Au plus fort de la lutte, ce sont environ 45 pompiers qui étaient mobilisés. 

«C’était beaucoup de monde mais c’était correct de les avoir. Avec le froid, on faisait des rotations très rapides.» Cette façon de faire permettait notamment aux combattants de se réchauffer et d’enfiler des vêtements secs.

«Graduellement, on les a envoyés à la maison et on a complété le reste de la nuit», décrit M. Lupien qui a lutté avec son équipe pendant environ 24 heures.

D’après les témoignages et les informations recueillies, c’est une manœuvre visant à dégeler des tuyaux gelés qui serait à l’origine du brasier. «Un des responsables là-bas a utilisé une flamme vive, un chalumeau, pour dégeler les tuyaux gelés. À ce moment, par conduction, il a mis le feu partout où le tuyau passait», expose M. Lupien qui confirme que l’édifice est une perte totale.

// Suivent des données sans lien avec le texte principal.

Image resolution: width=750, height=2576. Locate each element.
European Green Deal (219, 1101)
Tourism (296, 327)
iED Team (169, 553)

Ce dernier en profitait d’ailleurs pour rappeler qu’en de tels cas, l’utilisation d’un chalumeau ou d’une flamme vive est à proscrire. Il est préférable d’utiliser un sèche-cheveux ou encore un serpentin électrique. 

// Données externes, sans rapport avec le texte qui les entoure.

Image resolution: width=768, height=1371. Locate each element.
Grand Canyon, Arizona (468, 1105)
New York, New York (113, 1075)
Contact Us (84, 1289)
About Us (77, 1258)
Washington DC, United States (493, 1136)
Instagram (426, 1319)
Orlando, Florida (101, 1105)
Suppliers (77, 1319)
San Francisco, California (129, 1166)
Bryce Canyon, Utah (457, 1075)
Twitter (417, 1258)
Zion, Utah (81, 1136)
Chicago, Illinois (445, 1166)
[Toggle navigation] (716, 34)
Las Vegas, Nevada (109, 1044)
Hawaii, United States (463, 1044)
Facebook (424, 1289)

De plus, selon Marcel Lupien, tenter de garder une température trop élevée à l’intérieur par temps glacial peut engendrer la surcharge du système électrique et causer un événement malheureux. Il recommande de s’habiller plus chaudement.

Un pompier blessé

Un malheureux accident est venu assombrir le long quart de travail des pompiers de Louiseville. Au lever du jour, l’un d’entre eux a fait une vilaine chute alors qu’il s’affairait à arroser les décombres. «Il travaillait avec une échelle portative deux sections, environ 12 pieds de hauteur. Il a fait une chute et est tombé sur la tête. Il s’est cassé un poignet et a été transporté rapidement en ambulance vers le Centre hospitalier de Trois-Rivières», rapporte M. Lupien qui se dit optimiste quant à la situation du jeune homme. «On a eu des bonnes nouvelles. Il est certain que la fracture du poignet demeure, mais il n’a rien au niveau de la tête. Il avait sérieusement frappé le sol.»

Selon les commentaires des témoins de l’événement, le directeur du service incendie confirme que le sapeur est lourdement tombé sur la tête. «Tout le monde craignait pour sa vie.»

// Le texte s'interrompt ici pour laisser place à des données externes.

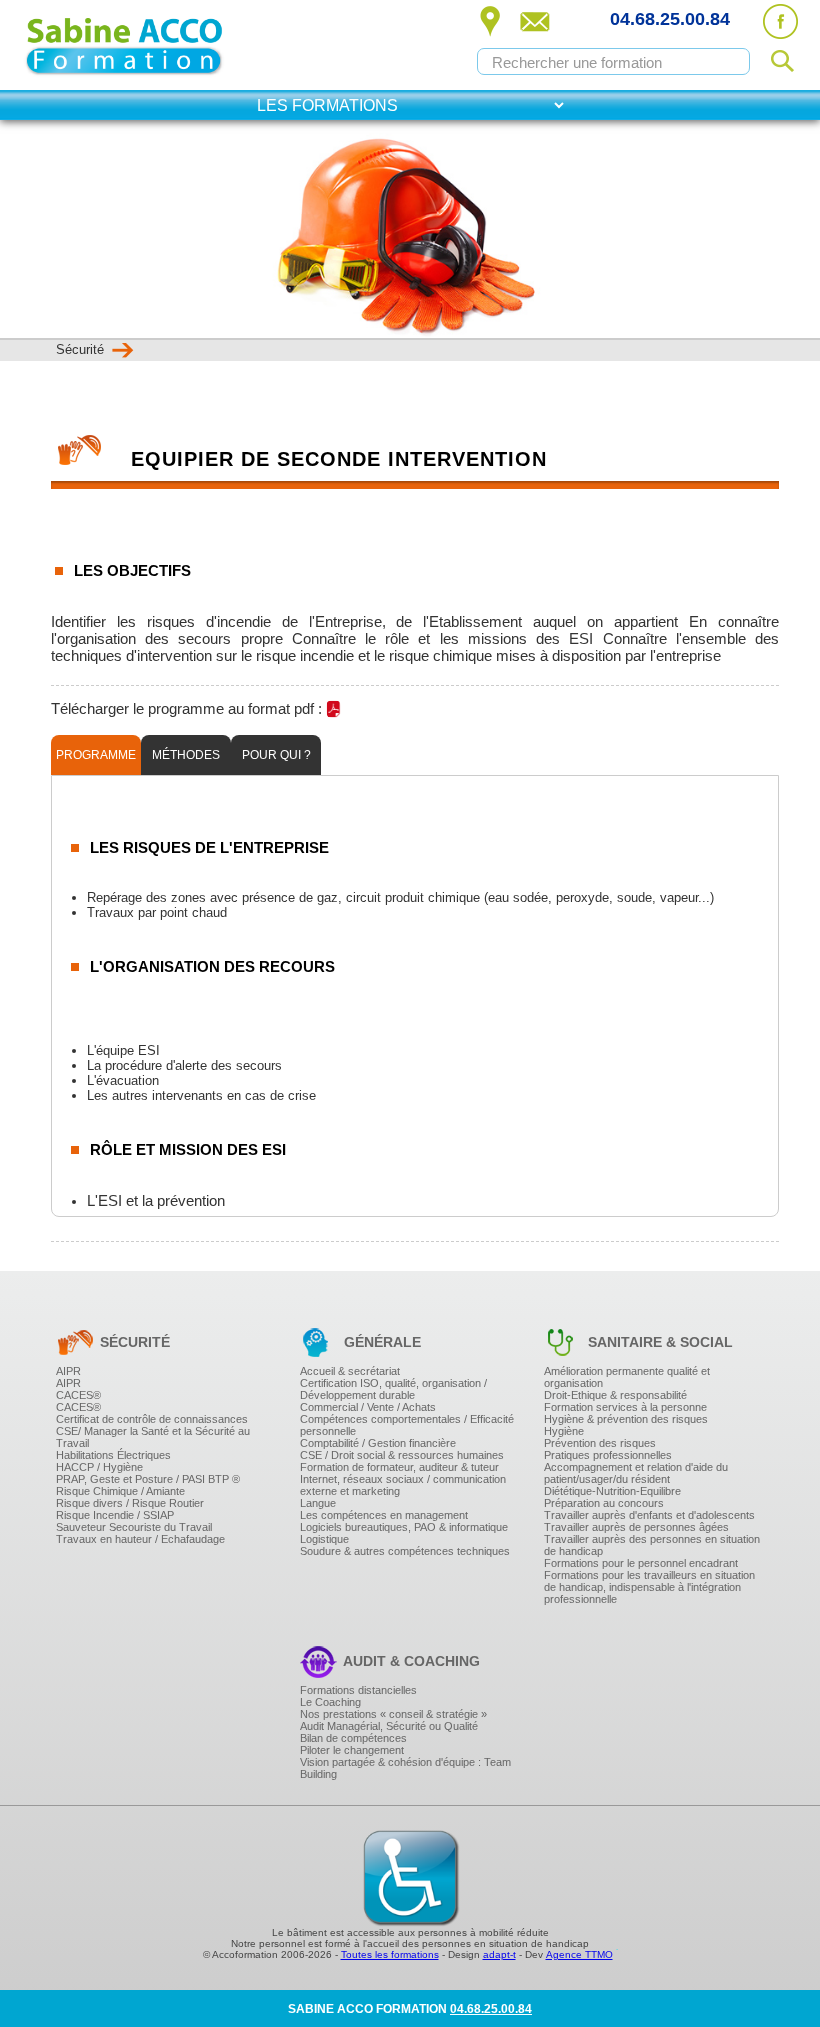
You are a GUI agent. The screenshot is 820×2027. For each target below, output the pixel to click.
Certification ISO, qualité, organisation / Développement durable (393, 1389)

«Quand on travaille en hauteur avec une échelle et un boyau incendie, c’est un risque qui peut arriver. Heureusement, on est assez sévère avec les normes CNESST. Il avait son casque et c’est ce qui lui a sauvé la vie.»

Au moment de l’entrevue, M. Lupien n’avait pas eu de contact avec la CNESST et n’était pas en mesure d’affirmer si une enquête allait être menée ou non. 

Quant aux locataires blessés lors de l’incendie, M. Lupien n’avait pas plus de détails quant à leur état de santé.